It’s been a surly summer on the farm

Mother Nature has certainly been in a bad mood this summer. I don’t know what made the old lady so grumpy, but I’m a fairly ancient guy, and I don’t remember as surly a summer as we’ve experienced the last few months.

I don’t know about you, but I’m ready for a change. If football is here, cooler weather and sweet, fresh air can’t be far behind . . . can it?

In most of the west, it’s been a summer of heat and fire, with half of California seemingly burning up and the rest of us inundated with the vapors of smoke for months on end.

The blood-red sun sinking into the deep haze each evening seems almost biblically apocalyptic.

I live in the heart of downtown Salt Lake City, but I have a small ranch right on the Idaho-Utah border, about 35 miles due west of Snowville. It’s usually a place I can go to get some hard, physical work in, and also escape the heat and bad air quality. This summer, even in the higher country, the heat has been stifling and numerous wildfires have kept the air smoky and smelly week after week.

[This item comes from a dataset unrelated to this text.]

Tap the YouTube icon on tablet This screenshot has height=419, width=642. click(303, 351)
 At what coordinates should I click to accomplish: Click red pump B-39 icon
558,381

After a winter with below-average moisture, the insolent weather patterns have unfortunately denied the Raft River Mountains of moisture all spring and summer. We’ve had a passing thunderstorm or two, but haven’t enjoyed a real soaking rainstorm for months.

Our grass hayfields – and everything else – are dry, dry, dry. I’m hopeful the grass will bounce back, but it looks pretty dead. We were smart enough to cut our hay in June, just as things were starting to dry out, so we got one decent cutting of grass hay.

We had some repair problems with our wheel-line irrigation system, and didn’t get things fixed until the pond was low enough that I didn’t want to pump out of it. The groundwater has also suffered, with our culinary water wells not producing enough water to keep the lawns green. We’ve essentially allowed the grass to go brown pretty much everywhere.

The creek flowing through our place is lower than I’ve ever seen it. Our springs have mostly dried up. There’s still plenty of water for animals, but very little for irrigation.

Our cows are doing fine, with sufficient forage, especially along the creek corridor. But we’ll need to supplement with hay earlier this year than in the past.

Our 200 free-range laying hens have enjoyed chasing grasshoppers across the pasture, and are still producing delicious eggs with deep-orange yolks. But they would no doubt like a little more greenery.

We still see lots of wildlife, including deer, moose, chukars, marmots, sage grouse, lots of hawks, eagles and owls, and the ubiquitous racoons and skunks (which the dogs tangle with regularly). We see coyotes and foxes off and on. My nephew, running on a trail higher on the mountain, saw a mountain lion that scared him enough that he turned around and headed back down. In the winter, we’ll see bighorn sheep in the cliffs above the stream corridor.

So, such are the cycles of nature –and life. Patience is required. No use obsessing or fretting over something we can’t change or control.

Mother Nature will do as she pleases. Whether it is climate change that is upsetting her is open for debate.

I do have faith that the smoke will clear, the temperatures will cool. Rain and snow will return — eventually.